Background information
- Born: John Paul Cooper 1 November 1983 (age 42) Middleton, Greater Manchester, England
- Genres: Soul; alternative rock; tropical house;
- Occupations: Singer; musician; songwriter;
- Instruments: Vocals; guitar;
- Years active: 2012–present
- Label: Island Records
- Website: jpcoopermusic.com

= JP Cooper =

British singer (born 1983)

John Paul Cooper (born 1 November 1983) is an English singer and songwriter. He is best known for featuring on the single "Perfect Strangers" by Jonas Blue. The song was certified platinum in the UK. His follow-up solo single was "September Song". He is signed to Island Records.

==Career==
===2002–2006: access to music===
In 2002, Cooper studied Contemporary Popular Music at North Trafford College, based at Beehive Mill in Manchester. There, he joined a band called Kid Conspiracy, which later changed its name to Azure Glow. They grew a small following locally and enjoyed limited success, releasing self made EPs including December Falls and Listen. They ultimately disbanded following their last UK tour in 2006.

===2012–2015: career beginnings===
On 27 June 2012, Cooper released his first two extended plays EP1 and EP2. He featured on Don Diablo's single "The Artist Inside", which was released on 9 November 2012. He released his third extended play, EP3 on 8 February 2013. On 20 July 2014, he released his fourth extended play Keep the Quiet Out. He released his fifth extended play, When the Darkness Comes on 26 January 2015.

===2016–2018: Raised Under Grey Skies===

On 18 March 2016, Cooper released the single "Five More Days", featuring vocals from Avelino. He featured on Jonas Blue's single "Perfect Strangers", which was released on 3 June 2016. The song peaked at number 2 on the UK Singles Chart, and reached the top ten positions in eight additional countries, including Germany, Australia and Sweden.

On 10 June 2016, Cooper released the single "Party" as the lead single from his debut studio album. He released "September Song" on 16 September 2016 as the second single. The song peaked at number 7 on the UK Singles Chart, and also reached the top 10 in the Republic of Ireland and Sweden. "Passport Home" was released as the third single on 7 April 2017, peaking at number 86 on the UK Singles Chart. On 21 July 2017, Cooper released "She's on My Mind" as the fourth single. "Wait" was released as the fifth single on 25 August 2017. He eventually released the album, Raised Under Grey Skies on 6 October 2017.

He was also featured on Craig David's seventh studio album The Time Is Now on the song "Get Involved", which was released on 26 January 2018.

===2018–present: She and Just a Few Folk===
On 16 June 2018, he played at Pinkpop, a festival in the Netherlands. On 26 July 2018, Cooper released "All This Love", featuring singer-songwriter Mali-Koa Hood. In August 2019, he collaborated with Gabrielle Aplin on her song "Losing Me" and in November that same year he collaborated with Stefflon Don. Cooper's second album, She, was released on 21 February 2022.

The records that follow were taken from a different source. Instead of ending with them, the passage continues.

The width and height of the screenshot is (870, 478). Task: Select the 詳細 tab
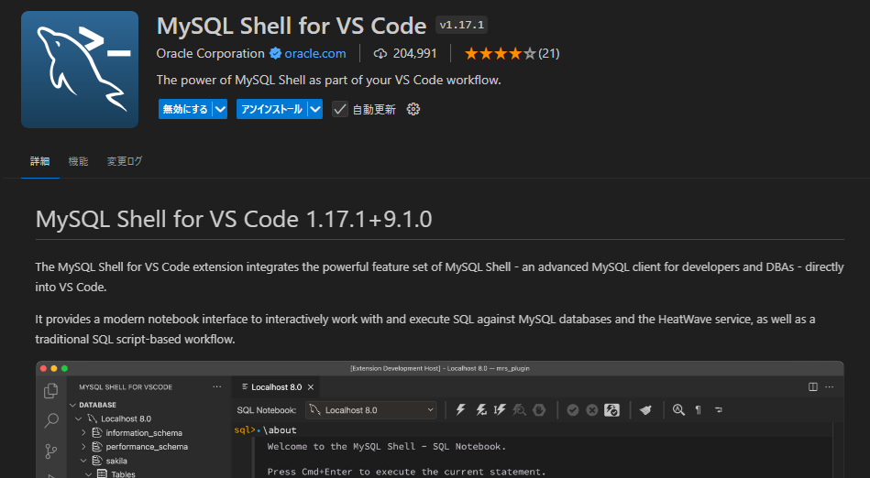pyautogui.click(x=40, y=161)
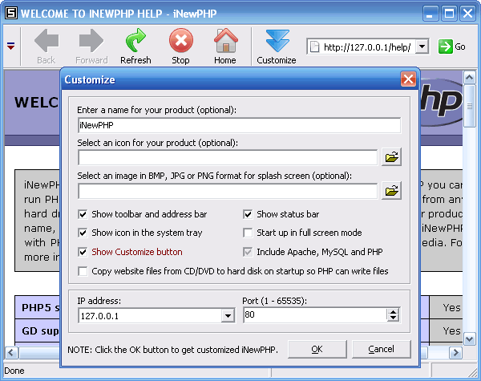Browse for splash screen image file
This screenshot has width=481, height=381.
click(391, 191)
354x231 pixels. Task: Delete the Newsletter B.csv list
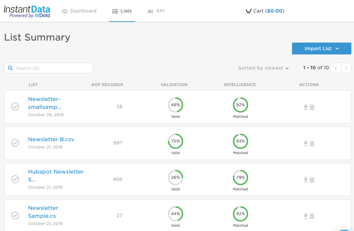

Cooper brought out his third album, Just a Few Folk, in February 2026. Looking back on previous chart success and attending award ceremonies, he told Headliner Hub: "Looking back, I don’t really care about that anymore. I love a Wetherspoons – I don’t need bougie hipster coffee or a members’ club. There’s no real culture in those places. I love the council estate greasy spoon with a Greek family running it, where you can get bacon and eggs and a bit of kebab on the side if you fancy it. That’s where you find stories and culture."

==Personal life==
Cooper married Lauren (née Foster) in August 2019. They have two children.

==Discography==

- Raised Under Grey Skies (2017)
- She (2022)
- Just a Few Folk (2026)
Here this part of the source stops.